Two giants now line up to follow on Greece’s and Iceland’s steps.  Portugal and Spain initiated the process of collapse by cutting salaries, freezing pensions, and raising taxes.  With populations on the brink of social collapse, both nations could see Thailand-like street protests sooner that expected.  The reason why it did not happen yet?  Social Engineering, of course.  People’s attention is successfully diverted towards soccer and tennis tournaments as well as imaginary volcanic ash.  With around 20% unemployment both Spain and Portugal had a smooth ride down so far, but the latest austerity measures will surely deflate the rubber cushion they have been sitting on for the past two years.  The tax hikes and social services cuts were loudly applauded by the European Central Bank as well as the leader of the bankrupted world, Barack Obama.  That applause originates on the fact that it does buy time to keep on consolidating power and resources.  Every time a country announces a package of austerity measures it means more money from the already taxed-to-death people is taken to pay banks for loans previously contracted by those countries.  It is the bank’s prerogative to call on the country to pay the loan in full if so it desires.  That is what happened in Iceland, Greece and that is why they need to be bailed-out.  The problem is the bail-out comes from the same banksters who they originally got in debt with.  See the idea?  Understand why is it called Consolidation?

The way in which banks operate is like a fisherman who catches  a big fish.  The man sets the bait -the bank offers the loans- the fish bites -the countries accept the loans- the fisherman can then choose to pull the fish out slowly, hoping it will further get caught on the hook, or can decide to give it a big pull.  The first choice will make the catch almost a sure thing, but it will take longer.  The second, may reward the fisherman faster, but the result might also be that the cord is cut and as a consequence the fish is lost.  Almost a century ago, the banksters decided to try the first option, to pull the cord slowly, to let the fish get comfortable.  Now, the fish -the people- found out it is trapped and it is strongly pulling back.  The fisherman is desperate because the fish may get away and is seriously considering giving it a last big pull.

It seems impossible for the world to miss the outcome of the economic disaster we’ve been in for the past decade, which was only masked by cooked up growth and recovery numbers.  With no real employment generated in the largest economies of the planet, even Jean Claude Trichet showed his pessimism about any hopes of a positive and happy ending.  He, of course, has known about it for a long time, probably as long as he has been at the ECB.  He said last week that the United States was in a similar situation as Greece.  Other banksters, accomplices of Trichet and the elites have also contributed to the list of memorable talking points.  George Soros, for example, said the Euro was in a very precarious situation and very close to collapsing.
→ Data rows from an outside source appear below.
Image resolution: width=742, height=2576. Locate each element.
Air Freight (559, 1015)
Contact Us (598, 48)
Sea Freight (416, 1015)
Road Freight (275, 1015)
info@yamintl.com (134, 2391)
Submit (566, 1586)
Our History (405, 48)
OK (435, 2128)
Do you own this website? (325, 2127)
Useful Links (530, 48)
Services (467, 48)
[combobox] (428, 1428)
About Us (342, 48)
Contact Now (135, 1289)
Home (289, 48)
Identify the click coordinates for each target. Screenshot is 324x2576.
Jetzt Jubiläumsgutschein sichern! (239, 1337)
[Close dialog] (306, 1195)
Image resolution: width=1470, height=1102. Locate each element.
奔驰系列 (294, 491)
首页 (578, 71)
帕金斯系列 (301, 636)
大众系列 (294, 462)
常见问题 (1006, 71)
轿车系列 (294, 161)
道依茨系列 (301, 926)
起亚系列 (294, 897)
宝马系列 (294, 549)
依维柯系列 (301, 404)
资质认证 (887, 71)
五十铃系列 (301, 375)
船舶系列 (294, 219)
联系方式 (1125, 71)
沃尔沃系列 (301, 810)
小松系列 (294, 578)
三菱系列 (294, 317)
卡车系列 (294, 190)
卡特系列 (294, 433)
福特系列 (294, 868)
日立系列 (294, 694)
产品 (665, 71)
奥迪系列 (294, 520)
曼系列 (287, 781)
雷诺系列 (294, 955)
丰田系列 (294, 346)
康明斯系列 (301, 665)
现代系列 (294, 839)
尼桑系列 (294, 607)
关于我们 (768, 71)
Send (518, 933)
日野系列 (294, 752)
One can easily see the desperation by the elites when Nicolas Sarkozy punches tables and Angela Merkel reluctantly participates of an aid package that would theoretically save Europe from doom.  That is because it will not really save anyone.  As the ECB says, it just buys time.  The financial collapse precipitated even faster due to the fact more people understand now what all this fraud is about and how they were bamboozled for the last few decades into trusting supra-governmental organizations with their savings and pensions.  Like someone used to say, you can fool some people sometime, but you can’t fool all people all the time.  The world has been oppressed for centuries, even thousands of years by empires, banksters and elites.  Now the coin has flipped and the pressure is on the oppressors.  They have to choose between playing a slow collapse card, or a doomsday-size collapse.  The trilateral Commission met this month.  The Bilderberg Group meets in June.  The fisherman is desperately thinking about giving it a last big pull.